### DATA FOR PROCESSING ###
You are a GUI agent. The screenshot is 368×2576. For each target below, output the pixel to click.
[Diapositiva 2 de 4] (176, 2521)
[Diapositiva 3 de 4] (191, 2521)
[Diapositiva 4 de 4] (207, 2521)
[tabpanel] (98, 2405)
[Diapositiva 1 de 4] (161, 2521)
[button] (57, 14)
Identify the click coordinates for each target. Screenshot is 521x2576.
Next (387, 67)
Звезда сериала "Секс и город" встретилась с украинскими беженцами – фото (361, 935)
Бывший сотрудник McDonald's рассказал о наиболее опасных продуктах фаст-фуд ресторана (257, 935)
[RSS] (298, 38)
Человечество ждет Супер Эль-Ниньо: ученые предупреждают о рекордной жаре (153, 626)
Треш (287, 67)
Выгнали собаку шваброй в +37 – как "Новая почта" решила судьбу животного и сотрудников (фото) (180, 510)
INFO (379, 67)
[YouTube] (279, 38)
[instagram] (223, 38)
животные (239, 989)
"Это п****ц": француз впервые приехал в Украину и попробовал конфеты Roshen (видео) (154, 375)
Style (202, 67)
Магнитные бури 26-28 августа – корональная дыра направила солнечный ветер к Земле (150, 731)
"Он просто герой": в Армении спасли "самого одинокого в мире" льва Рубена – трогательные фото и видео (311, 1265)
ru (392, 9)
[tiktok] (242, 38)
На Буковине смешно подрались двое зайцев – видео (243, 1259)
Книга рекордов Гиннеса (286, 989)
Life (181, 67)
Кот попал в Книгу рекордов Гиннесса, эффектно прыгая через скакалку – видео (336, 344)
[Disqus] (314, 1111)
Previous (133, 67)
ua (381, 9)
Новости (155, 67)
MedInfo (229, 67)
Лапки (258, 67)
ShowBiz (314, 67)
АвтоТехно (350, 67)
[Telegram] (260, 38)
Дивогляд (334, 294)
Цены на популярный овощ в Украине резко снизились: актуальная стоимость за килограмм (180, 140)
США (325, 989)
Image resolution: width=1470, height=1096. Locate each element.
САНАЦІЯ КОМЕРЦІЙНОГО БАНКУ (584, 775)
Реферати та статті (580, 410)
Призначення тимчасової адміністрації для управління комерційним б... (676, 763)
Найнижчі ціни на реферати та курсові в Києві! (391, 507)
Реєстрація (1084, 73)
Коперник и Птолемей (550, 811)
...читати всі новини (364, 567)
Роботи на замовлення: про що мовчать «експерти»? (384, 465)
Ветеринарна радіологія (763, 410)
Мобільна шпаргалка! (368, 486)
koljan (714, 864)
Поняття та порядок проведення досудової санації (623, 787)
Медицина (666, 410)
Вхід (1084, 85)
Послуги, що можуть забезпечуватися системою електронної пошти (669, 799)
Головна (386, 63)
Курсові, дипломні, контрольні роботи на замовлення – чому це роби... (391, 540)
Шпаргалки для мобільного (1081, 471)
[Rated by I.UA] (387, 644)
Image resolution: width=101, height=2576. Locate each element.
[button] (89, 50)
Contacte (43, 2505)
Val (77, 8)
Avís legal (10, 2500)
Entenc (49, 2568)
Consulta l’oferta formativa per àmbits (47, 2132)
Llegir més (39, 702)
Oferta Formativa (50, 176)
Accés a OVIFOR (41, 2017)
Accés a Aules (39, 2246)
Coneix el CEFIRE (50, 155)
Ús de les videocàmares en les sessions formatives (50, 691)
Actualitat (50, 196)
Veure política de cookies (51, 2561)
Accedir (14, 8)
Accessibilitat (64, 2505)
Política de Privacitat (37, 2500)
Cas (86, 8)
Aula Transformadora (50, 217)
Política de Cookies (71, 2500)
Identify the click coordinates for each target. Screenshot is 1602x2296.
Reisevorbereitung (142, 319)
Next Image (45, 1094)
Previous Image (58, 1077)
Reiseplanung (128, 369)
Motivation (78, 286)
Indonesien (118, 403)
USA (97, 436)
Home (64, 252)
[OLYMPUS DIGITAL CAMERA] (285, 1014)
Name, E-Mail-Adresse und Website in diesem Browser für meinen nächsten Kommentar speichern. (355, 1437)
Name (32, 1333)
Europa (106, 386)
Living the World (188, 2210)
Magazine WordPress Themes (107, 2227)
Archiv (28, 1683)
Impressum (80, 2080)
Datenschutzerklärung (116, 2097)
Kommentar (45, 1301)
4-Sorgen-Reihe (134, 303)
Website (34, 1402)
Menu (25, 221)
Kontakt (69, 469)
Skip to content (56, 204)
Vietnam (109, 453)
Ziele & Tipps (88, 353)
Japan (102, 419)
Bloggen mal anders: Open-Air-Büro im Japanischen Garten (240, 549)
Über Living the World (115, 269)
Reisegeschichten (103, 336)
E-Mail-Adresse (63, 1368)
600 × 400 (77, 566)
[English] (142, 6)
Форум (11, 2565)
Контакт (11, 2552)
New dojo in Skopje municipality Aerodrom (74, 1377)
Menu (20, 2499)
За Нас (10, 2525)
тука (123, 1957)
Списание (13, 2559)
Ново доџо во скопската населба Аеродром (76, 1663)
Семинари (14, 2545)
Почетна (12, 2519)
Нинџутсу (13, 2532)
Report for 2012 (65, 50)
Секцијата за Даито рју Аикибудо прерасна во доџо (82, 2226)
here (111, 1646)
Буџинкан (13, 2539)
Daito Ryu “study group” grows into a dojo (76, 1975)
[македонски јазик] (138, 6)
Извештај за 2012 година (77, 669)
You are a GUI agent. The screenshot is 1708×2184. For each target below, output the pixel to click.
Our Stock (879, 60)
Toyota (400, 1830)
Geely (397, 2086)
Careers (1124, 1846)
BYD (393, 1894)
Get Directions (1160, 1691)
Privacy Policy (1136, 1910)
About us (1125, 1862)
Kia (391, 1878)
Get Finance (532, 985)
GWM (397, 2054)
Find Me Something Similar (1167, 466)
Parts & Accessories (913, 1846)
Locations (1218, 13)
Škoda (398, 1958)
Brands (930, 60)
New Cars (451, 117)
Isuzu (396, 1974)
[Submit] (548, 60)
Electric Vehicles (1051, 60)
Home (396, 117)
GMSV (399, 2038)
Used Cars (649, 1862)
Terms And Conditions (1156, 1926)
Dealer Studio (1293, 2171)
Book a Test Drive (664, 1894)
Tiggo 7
###
Return the lines above, from the one containing "Get Directions (1160, 1691)" to the end, exactly as they stand.

Get Directions (1160, 1691)
Privacy Policy (1136, 1910)
About us (1125, 1862)
Kia (391, 1878)
Get Finance (532, 985)
GWM (397, 2054)
Find Me Something Similar (1167, 466)
Parts & Accessories (913, 1846)
Locations (1218, 13)
Škoda (398, 1958)
Brands (930, 60)
New Cars (451, 117)
Isuzu (396, 1974)
[Submit] (548, 60)
Electric Vehicles (1051, 60)
Home (396, 117)
GMSV (399, 2038)
Used Cars (649, 1862)
Terms And Conditions (1156, 1926)
Dealer Studio (1293, 2171)
Book a Test Drive (664, 1894)
Tiggo 7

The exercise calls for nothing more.